### RECORDED INFORMATION
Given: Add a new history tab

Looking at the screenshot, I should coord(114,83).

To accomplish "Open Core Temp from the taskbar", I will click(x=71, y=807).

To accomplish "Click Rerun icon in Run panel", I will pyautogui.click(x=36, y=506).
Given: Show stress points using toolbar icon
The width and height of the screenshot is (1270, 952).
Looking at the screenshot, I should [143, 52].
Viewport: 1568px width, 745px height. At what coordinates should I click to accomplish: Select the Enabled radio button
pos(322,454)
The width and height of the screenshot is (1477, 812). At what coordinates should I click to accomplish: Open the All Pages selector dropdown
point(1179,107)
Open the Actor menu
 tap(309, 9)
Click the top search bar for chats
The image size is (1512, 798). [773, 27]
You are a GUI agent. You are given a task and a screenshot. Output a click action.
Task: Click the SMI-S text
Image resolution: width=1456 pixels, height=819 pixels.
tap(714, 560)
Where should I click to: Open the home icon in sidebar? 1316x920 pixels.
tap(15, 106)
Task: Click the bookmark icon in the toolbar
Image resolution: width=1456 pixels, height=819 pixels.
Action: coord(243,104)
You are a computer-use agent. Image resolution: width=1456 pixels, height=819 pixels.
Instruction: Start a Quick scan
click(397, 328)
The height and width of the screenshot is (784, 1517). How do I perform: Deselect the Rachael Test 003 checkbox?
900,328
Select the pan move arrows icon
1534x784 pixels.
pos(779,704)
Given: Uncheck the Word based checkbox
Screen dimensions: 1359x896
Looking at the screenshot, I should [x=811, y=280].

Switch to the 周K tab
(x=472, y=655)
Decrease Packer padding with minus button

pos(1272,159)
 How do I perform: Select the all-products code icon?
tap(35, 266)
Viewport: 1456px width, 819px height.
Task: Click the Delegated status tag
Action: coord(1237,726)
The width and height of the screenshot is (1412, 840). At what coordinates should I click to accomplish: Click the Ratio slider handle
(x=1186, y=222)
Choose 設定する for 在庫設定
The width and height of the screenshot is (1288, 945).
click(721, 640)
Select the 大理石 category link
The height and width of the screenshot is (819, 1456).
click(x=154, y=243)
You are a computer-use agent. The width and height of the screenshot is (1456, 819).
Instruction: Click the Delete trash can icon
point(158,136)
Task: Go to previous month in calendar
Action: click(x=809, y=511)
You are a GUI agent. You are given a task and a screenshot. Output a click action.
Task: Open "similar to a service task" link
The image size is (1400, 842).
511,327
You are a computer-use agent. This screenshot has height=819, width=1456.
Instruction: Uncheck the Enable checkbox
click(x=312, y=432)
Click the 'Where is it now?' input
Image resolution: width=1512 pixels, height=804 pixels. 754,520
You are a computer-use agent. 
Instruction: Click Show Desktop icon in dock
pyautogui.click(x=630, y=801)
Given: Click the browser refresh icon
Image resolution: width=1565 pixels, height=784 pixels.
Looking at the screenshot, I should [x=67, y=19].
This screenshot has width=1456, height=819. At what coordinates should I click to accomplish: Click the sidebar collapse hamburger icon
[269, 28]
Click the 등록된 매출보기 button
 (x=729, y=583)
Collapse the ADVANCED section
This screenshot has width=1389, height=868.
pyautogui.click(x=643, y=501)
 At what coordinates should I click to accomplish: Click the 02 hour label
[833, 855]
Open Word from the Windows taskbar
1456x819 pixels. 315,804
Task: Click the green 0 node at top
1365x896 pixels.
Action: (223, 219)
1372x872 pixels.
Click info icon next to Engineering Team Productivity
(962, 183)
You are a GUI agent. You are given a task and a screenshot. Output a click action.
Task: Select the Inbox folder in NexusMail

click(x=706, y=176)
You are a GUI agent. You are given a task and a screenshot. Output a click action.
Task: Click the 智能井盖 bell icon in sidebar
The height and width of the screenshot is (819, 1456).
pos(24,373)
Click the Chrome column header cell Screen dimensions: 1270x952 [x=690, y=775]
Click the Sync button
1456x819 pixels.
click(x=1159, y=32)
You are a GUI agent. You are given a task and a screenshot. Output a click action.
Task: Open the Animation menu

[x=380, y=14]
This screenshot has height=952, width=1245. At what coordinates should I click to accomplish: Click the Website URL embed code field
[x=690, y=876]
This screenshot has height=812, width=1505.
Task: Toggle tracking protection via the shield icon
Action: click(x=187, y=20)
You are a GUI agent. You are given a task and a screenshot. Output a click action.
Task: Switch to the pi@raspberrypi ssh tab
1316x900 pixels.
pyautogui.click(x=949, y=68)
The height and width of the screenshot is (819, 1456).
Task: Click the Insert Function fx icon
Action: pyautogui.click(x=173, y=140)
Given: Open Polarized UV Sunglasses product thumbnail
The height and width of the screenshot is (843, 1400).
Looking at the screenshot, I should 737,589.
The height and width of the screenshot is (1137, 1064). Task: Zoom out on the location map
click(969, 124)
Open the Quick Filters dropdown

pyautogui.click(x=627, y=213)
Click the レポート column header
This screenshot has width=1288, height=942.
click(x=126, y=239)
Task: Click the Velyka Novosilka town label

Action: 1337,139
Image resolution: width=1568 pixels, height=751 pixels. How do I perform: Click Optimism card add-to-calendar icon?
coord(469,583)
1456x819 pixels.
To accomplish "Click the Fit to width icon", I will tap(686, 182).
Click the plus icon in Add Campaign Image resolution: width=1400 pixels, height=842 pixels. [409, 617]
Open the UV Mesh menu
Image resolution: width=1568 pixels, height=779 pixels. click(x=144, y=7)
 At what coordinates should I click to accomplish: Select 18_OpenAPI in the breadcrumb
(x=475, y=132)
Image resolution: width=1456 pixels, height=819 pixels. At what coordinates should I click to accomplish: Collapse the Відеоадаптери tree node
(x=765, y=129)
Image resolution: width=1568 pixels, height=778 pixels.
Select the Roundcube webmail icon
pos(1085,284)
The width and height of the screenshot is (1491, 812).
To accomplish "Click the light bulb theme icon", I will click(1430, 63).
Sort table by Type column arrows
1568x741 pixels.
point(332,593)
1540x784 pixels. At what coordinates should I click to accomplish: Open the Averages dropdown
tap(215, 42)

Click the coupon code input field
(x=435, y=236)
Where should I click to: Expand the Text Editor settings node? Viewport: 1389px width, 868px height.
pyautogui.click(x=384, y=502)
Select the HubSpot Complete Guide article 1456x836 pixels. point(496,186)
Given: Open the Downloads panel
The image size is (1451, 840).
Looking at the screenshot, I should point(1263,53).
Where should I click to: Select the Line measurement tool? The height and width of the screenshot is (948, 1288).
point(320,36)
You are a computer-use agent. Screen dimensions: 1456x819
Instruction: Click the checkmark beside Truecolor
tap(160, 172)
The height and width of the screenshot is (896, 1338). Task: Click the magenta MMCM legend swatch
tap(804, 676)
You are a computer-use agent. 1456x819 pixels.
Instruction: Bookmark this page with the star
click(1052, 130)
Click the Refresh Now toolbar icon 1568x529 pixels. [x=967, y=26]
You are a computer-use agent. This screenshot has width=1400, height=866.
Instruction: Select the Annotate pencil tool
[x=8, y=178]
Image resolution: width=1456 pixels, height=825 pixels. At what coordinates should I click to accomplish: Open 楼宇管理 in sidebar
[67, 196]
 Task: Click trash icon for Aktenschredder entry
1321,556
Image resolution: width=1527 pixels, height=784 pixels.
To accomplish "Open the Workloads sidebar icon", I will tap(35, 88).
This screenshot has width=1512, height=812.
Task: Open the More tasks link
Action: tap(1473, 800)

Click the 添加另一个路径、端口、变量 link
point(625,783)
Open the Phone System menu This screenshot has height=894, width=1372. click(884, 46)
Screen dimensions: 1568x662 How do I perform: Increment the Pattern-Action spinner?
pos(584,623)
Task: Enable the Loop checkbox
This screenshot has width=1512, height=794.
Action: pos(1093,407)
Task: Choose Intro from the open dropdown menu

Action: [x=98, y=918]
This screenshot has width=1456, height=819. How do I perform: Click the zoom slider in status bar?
######
> **TASK INSTRUCTIONS**
Among the entries above, the lines between the ones containing "Click the plus" and "Click the Refresh", inclusive, are to be transcribed exactly. No other line is to be given.

> **WRITTEN RESPONSE**
Click the plus icon in Add Campaign Image resolution: width=1400 pixels, height=842 pixels. [409, 617]
Open the UV Mesh menu
Image resolution: width=1568 pixels, height=779 pixels. click(x=144, y=7)
 At what coordinates should I click to accomplish: Select 18_OpenAPI in the breadcrumb
(x=475, y=132)
Image resolution: width=1456 pixels, height=819 pixels. At what coordinates should I click to accomplish: Collapse the Відеоадаптери tree node
(x=765, y=129)
Image resolution: width=1568 pixels, height=778 pixels.
Select the Roundcube webmail icon
pos(1085,284)
The width and height of the screenshot is (1491, 812).
To accomplish "Click the light bulb theme icon", I will click(1430, 63).
Sort table by Type column arrows
1568x741 pixels.
point(332,593)
1540x784 pixels. At what coordinates should I click to accomplish: Open the Averages dropdown
tap(215, 42)

Click the coupon code input field
(x=435, y=236)
Where should I click to: Expand the Text Editor settings node? Viewport: 1389px width, 868px height.
pyautogui.click(x=384, y=502)
Select the HubSpot Complete Guide article 1456x836 pixels. point(496,186)
Given: Open the Downloads panel
The image size is (1451, 840).
Looking at the screenshot, I should point(1263,53).
Where should I click to: Select the Line measurement tool? The height and width of the screenshot is (948, 1288).
point(320,36)
You are a computer-use agent. Screen dimensions: 1456x819
Instruction: Click the checkmark beside Truecolor
tap(160, 172)
The height and width of the screenshot is (896, 1338). Task: Click the magenta MMCM legend swatch
tap(804, 676)
You are a computer-use agent. 1456x819 pixels.
Instruction: Bookmark this page with the star
click(1052, 130)
Click the Refresh Now toolbar icon 1568x529 pixels. [x=967, y=26]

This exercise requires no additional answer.